Already fixed my 5.7.x problems, the fix was also in a future commit the wrong semaphore flag was being used.

5.8.0 error, same problem as reported:

radv/amdgpu: The CS has been cancelled because the context is lost.

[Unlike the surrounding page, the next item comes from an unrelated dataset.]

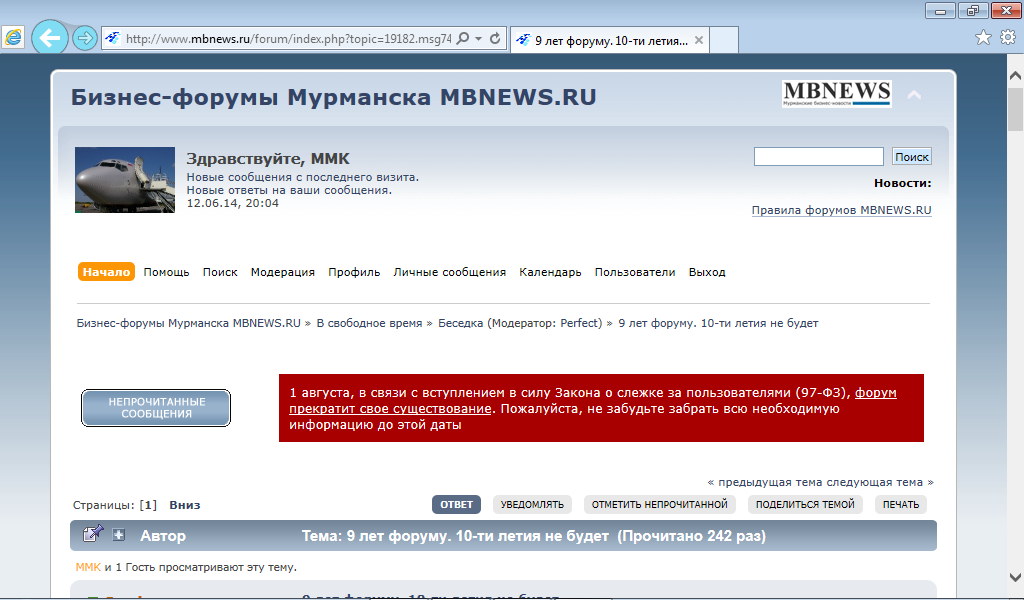Open the Favorites star icon

(983, 38)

This context is guilty of a soft recovery.
radv: GPUVM fault detected at address 0x800104a000.
GCVM_L2_PROTECTION_FAULT_STATUS: 0x701430
CLIENT_ID: (SQC (data)) 0xa
MORE_FAULTS: 0
WALKER_ERROR: 0
PERMISSION_FAULTS: 3
MAPPING_ERROR: 0
RW: 0
[2026.06.13-11.36.00:234][ 0]LogVulkanRHI: Error: VulkanRHI::vkQueueSubmit(Queue, InSubmitInfos.Num(), InSubmitInfos.GetData(), FenceHandle) failed, VkResult=-4
at ./Runtime/VulkanRHI/Private/VulkanQueue.cpp:486
with error VK_ERROR_DEVICE_LOST
[2026.06.13-11.36.00:234][ 0]LogUObjectHash: Compacting FUObjectHashTables data took 0.92ms
[2026.06.13-11.36.00:236][ 0]LogVulkanRHI: Error: Shader diagnostic messages and asserts:
Device: 0, Queue Graphics:
No shader diagnostics found for this queue.
Device: 0, Queue AsyncCompute:
No shader diagnostics found for this queue.
[2026.06.13-11.36.00:236][ 0]LogVulkanRHI: Error:
DEVICE FAULT REPORT:

  • Description: A GPUVM fault has been detected

  • Address Info: - VK_DEVICE_FAULT_ADDRESS_TYPE_READ_INVALID_EXT : 0x000000800104A000 (range:0x000000800104A000-0x000000800104AFFF)

  • Vendor Info:

  • Vendor Binary Size: 0 [2026.06.13-11.36.00:236][ 0]LogRHI: Error: Active GPU breadcrumbs: Device 0, Pipeline Graphics: (In: 0x8000001e, Out: 0x80000020) (ID: 0x80000020) [ Active] RenderGraphExecute - UpdateAllPrimitiveSceneInfos (ID: 0x8000001b) [ Active] UpdateAllPrimitiveSceneInfos (ID: 0x8000001c) [ Active] GPUSceneUpdate (ID: 0x8000001d) [ Active] GPUScene.Update (ID: 0x8000001e) [ Active] UpdateGPUScene NumPrimitiveDataUploads 4 Device 0, Pipeline AsyncCompute: (In: 0x80000020, Out: 0x80000020) No breadcrumb nodes found for this queue. [2026.06.13-11.36.00:236][ 0]LogCore: FUnixPlatformMisc::RequestExit(1, FVulkanDynamicRHI.TerminateOnGPUCrash)

Spec: Arch Linux 48GB RX6600 Rysen9 Mesa26

I’m going to try rewind some commits to see where it was introduced.